# Aim of the exercise:
Leave the pictures out while you restate every entry below word for word.

# Data under study:
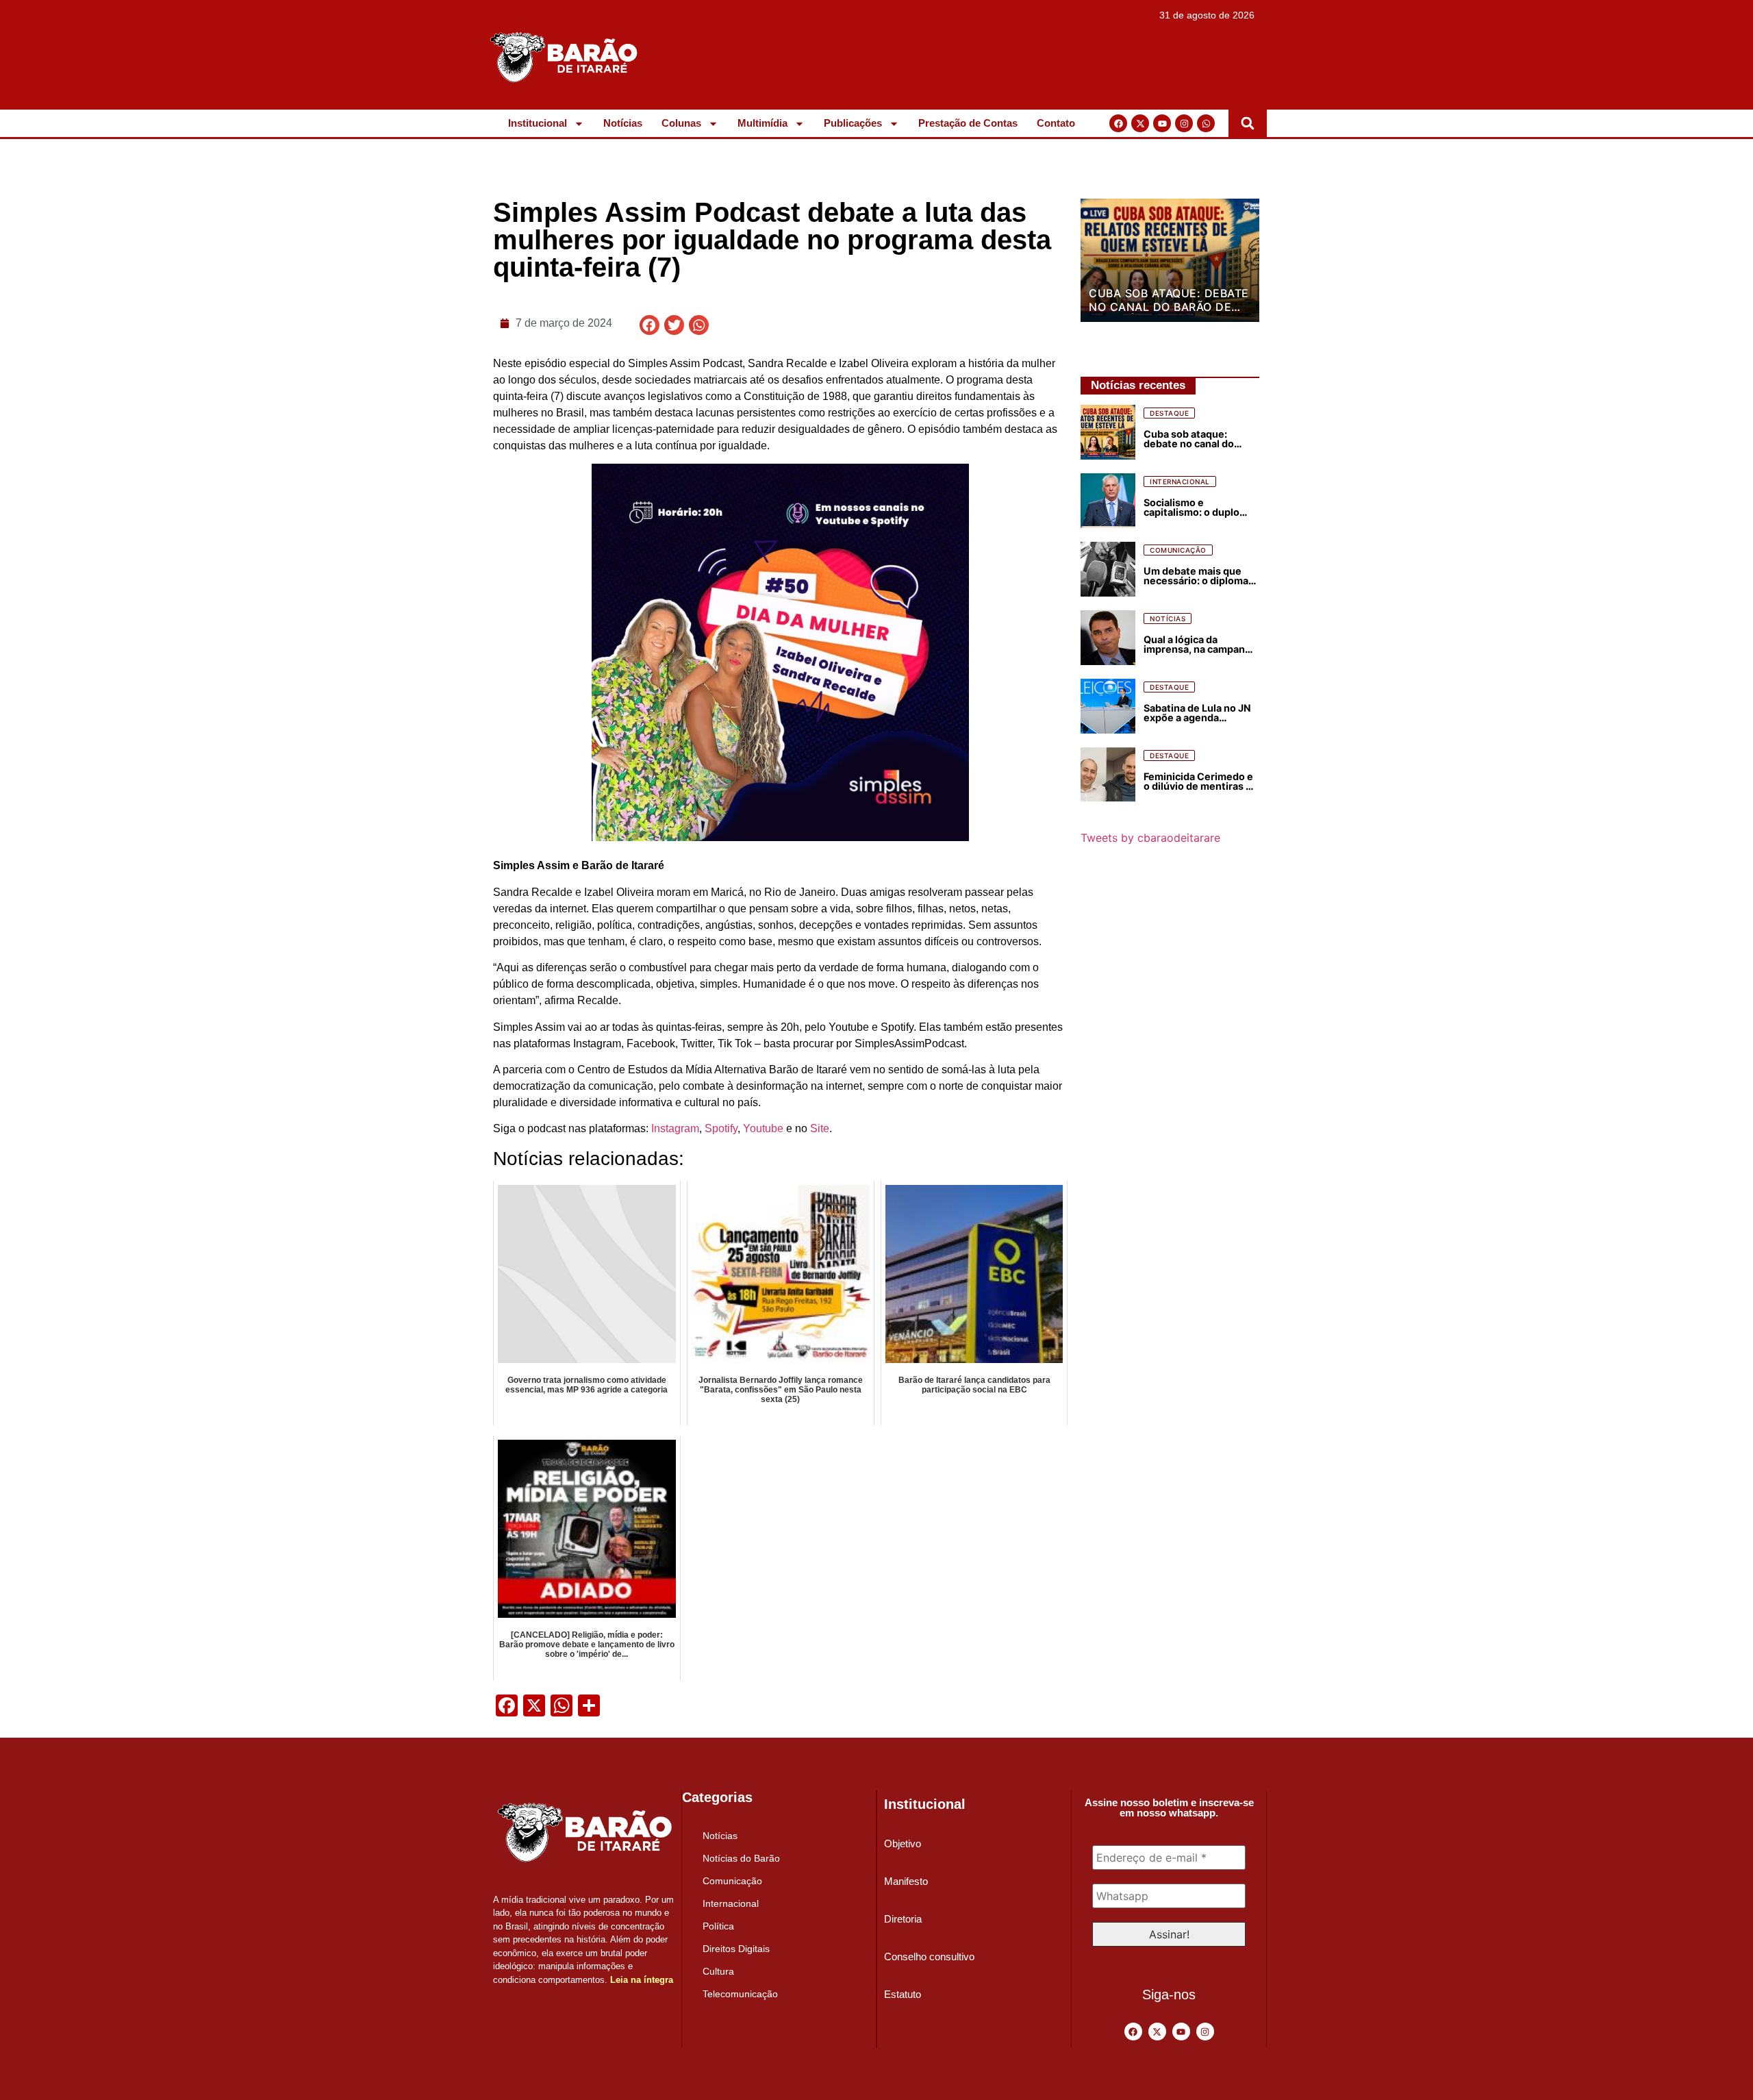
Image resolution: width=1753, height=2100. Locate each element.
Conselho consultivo (929, 1956)
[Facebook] (1118, 123)
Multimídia (762, 123)
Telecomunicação (740, 1993)
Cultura (718, 1971)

# Problem solution:
Image resolution: width=1753, height=2100. Locate each element.
Conselho consultivo (929, 1956)
[Facebook] (1118, 123)
Multimídia (762, 123)
Telecomunicação (740, 1993)
Cultura (718, 1971)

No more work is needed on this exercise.